Малка въезжала в город по Тверецкой дороге. Сразу за заставами Скородома, что прятались в зеленых садах почитай вкруг всего города, отделяя его от всполья, он поворотила коня чуть-чуть левее, в улочки Стрелецкой слободы, что веером рассыпались между шляхом и широким болотом, называемым Козьим, видимо по количеству коз, пасущихся по его берегам. Стрелец в заломленной на затылок шапке, внимательно присмотрелся к одинокой всаднице в зеленом сарафане и накинутом сверху опашне, но рогатку с дороги убрал. Признал видать цареву ключницу, что не раз встречал на Опричном Дворе. Проехав вдоль Козьего болота, Малка наткнулась на еще одну рогатку, охраняемую уже не стрельцом, а молодым опричником в черном кафтане и колпаке.
– Кажись, и Бронная Слобода началась, – мелькнула мысль в голове.
– Стой! – лениво сказал опричник, не убирая рогатки с пути всадницы.
– Убирай свою деревяшку и веди к главному по Бронному Приказу, – склонившись с седла, тихо, но повелительно сказала Малка, – Веди, глазами не лупай. Али старшого позови.
– Годи, – опричник свистнул, подзывая старшого, не решившись сам принять решение. Гостья явно была высокого полета.
– Тю, ключница царева! – выдохнул сторож, отвесив молодому звонкую оплеуху, – Чего изволите, боярыня?
– Где тут у вас Приказ Бронный? Мне опричный приказчик нужен.
– Угрюм? Сей минут, – засуетился старшой, пинком отбросил рогатку, – Сей минут. Еще болтнет чего Малюте или, хуже того, Федьке Басманову, – подумал он, – Те ведь сразу чуб выдерут, али ухи оборвут. Вон, – радостно закричал он, – Вон десятник ихний, Непоставов идут. Они и проводят вас боярыня. Десятой! – закричал он проходящему броннику, – Десятой! Вот боярыня Угрюма ищут. Проводи, будь ласка?
– Чего не проводить? – спокойно ответил оружейник, – Изволь боярышня за мной держаться, за углом и Приказ будет, – он зашагал размашисто и уверенно.
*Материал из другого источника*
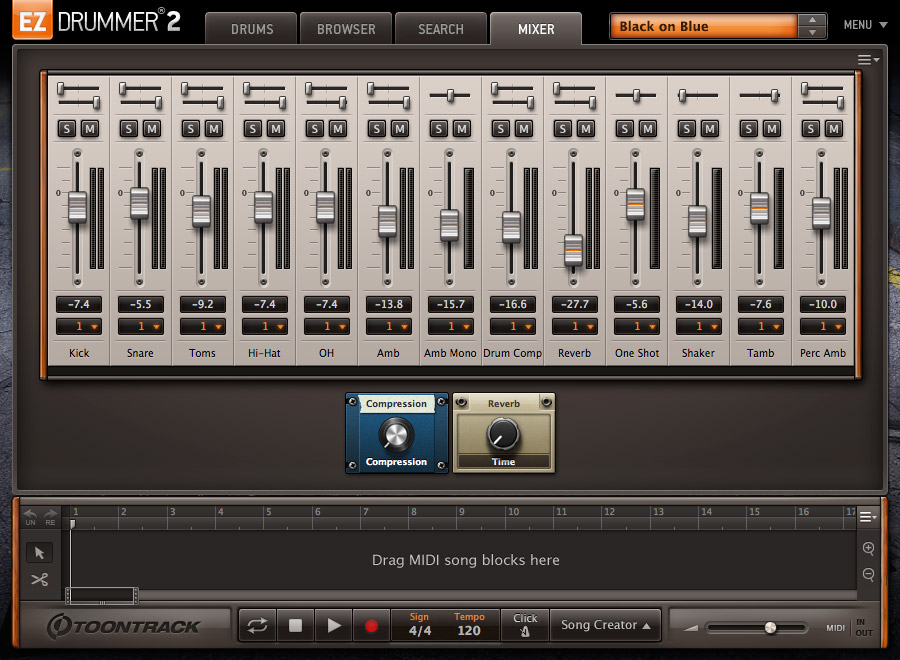Open the Song Creator dropdown

coord(605,625)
– Тютя! – отвешивая еще одну затрещину молодому стражу, проревел старший опричник, – Это ж хуже Малюты и Грязного, вместе взятых! Это ж сама Малка – царева думка и царева плетка. Чего она ему в уши напоет, то мы с тобой и хлебать будем! Молись всем своим Богам, что б нам сегодня батогов или березовой каши не пробовать. Хотя говорят она добра, не в пример Темрюковне с ее бабами конными, те еще и ногайками отходят, прежде чем на правеж отправить. И не лупай глазами. Таких, как она, знать с одного взгляда надоть! Понял? Тютя!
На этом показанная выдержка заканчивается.